An irate Helms told Smith, "I was fighting abortion when you were still wetting your diapers," and to attach his rider to something else. No soap. Facing a certain veto, Helms and Biden worked out with Speaker Gingrich a milder substitute, stopping taxpayer subsidies only to organizations that lobby governments to change abortion laws. But in the Year of Monica, feminists' silence was more important to Clinton than any agreement to break our U.N. impasse. NOW delivered, zipping its lip about sexual harassment, and the President killed the Helms-Biden compromise.
In today's move-on mode, can new life be breathed into that bipartisan bill to rejoin the world? The Senate is ready but the President is not. Not only does Clinton object to the modified Smith rider ending Planned Parenthood's subsidy, he wants to keep our share up at 25 percent, and to pay what the U.N says we owe in arrears, not what we say we owe, a difference of $76 million. Then he wants to diminish budget oversight and make "technical adjustments."
Reached in his wheelchair in the Senate, the recovering Jesse Helms says: "We didn't stop paying U.N. dues because we were broke, but because the U.N. was in a mess.

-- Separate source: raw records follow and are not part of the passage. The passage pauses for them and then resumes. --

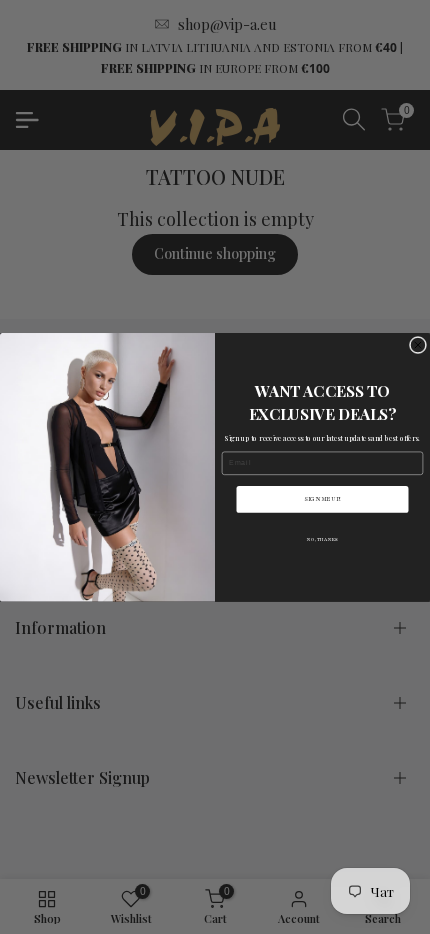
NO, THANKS (322, 539)
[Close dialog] (417, 344)
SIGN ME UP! (322, 499)
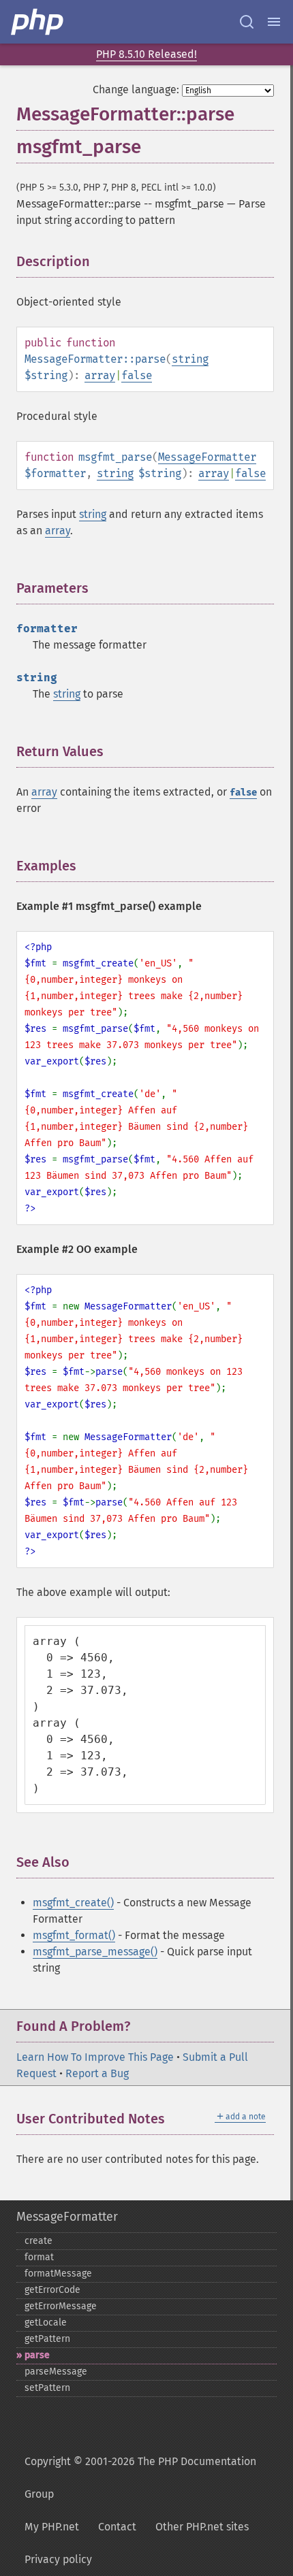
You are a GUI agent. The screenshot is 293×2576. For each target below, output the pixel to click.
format (39, 2257)
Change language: (136, 89)
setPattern (47, 2388)
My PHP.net (52, 2526)
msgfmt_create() (73, 1902)
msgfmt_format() (74, 1935)
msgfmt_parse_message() (95, 1951)
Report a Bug (97, 2073)
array (99, 375)
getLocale (46, 2322)
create (38, 2241)
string (190, 359)
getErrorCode (52, 2290)
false (136, 375)
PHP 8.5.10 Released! (146, 54)
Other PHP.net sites (202, 2526)
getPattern (47, 2339)
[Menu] (274, 21)
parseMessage (56, 2371)
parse (37, 2355)
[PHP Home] (38, 22)
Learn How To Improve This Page (95, 2057)
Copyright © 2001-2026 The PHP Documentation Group (140, 2477)
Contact (117, 2526)
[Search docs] (246, 21)
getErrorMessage (61, 2306)
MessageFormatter (207, 457)
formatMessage (58, 2273)
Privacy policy (58, 2559)
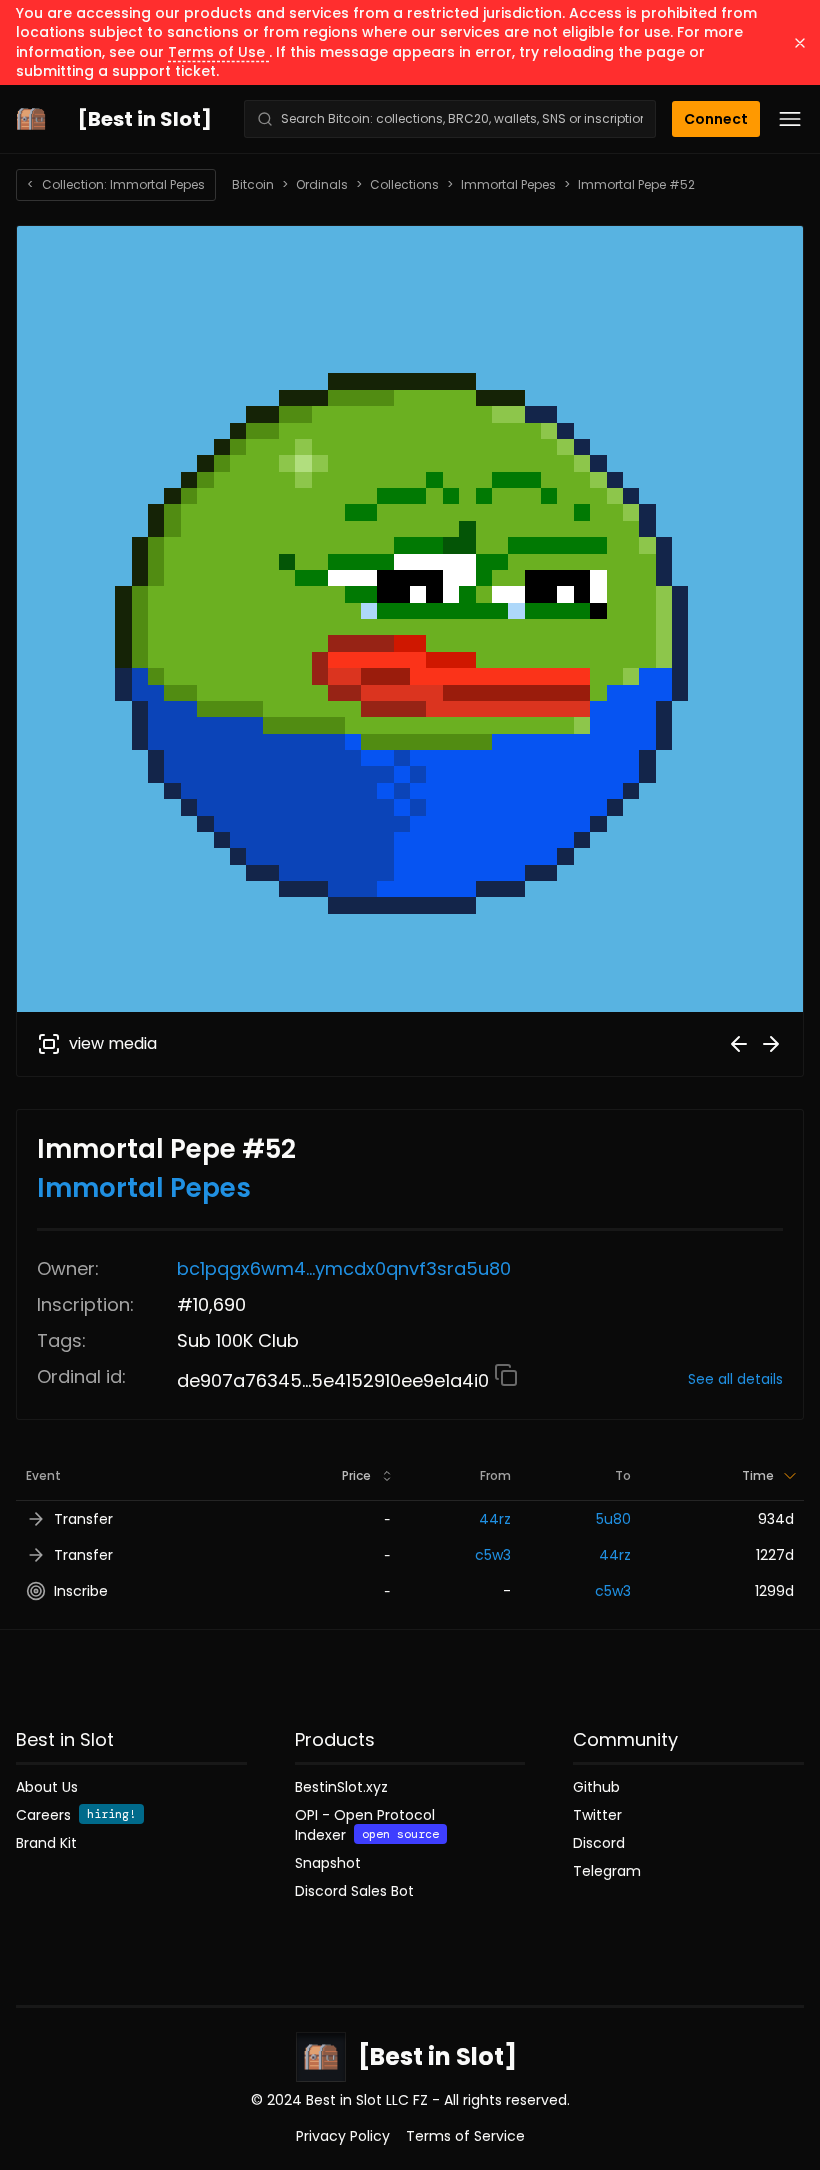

I had a good visit with Kofi Annan, and he agreed to a 20 percent U.S. share." What about a Helms-Biden bill stripped of its controversial abortion rider? "We forwarded him a good piece of legislation. I'd like to hear him say 'I'll sign the bill if you get this rider out of it.' Then it would be up to the House to be helpful, and that would get this matter moving." Clinton wants not only an abortion victory, but a giveback of all his compromises. "Now he's saying we've got to pay all the arrears the U.N. claims. Well, I dissent." If Clinton wants to make a deal, he has a trusted go-between in Secretary Albright: "Madeleine never lied to me, and that goes a distance in this city."
And Holbrooke's nomination? It's a pawn Clinton seems willing to sacrifice, despite its weakening his Balkan negotiation. "I'm not going to cry if we don't send anybody to the U.N. for a while," says Helms. "We can wait. I'm available, if the President wants to do business, but he's been 'silent in seven languages.' " He adds, "That's a North Carolina expression."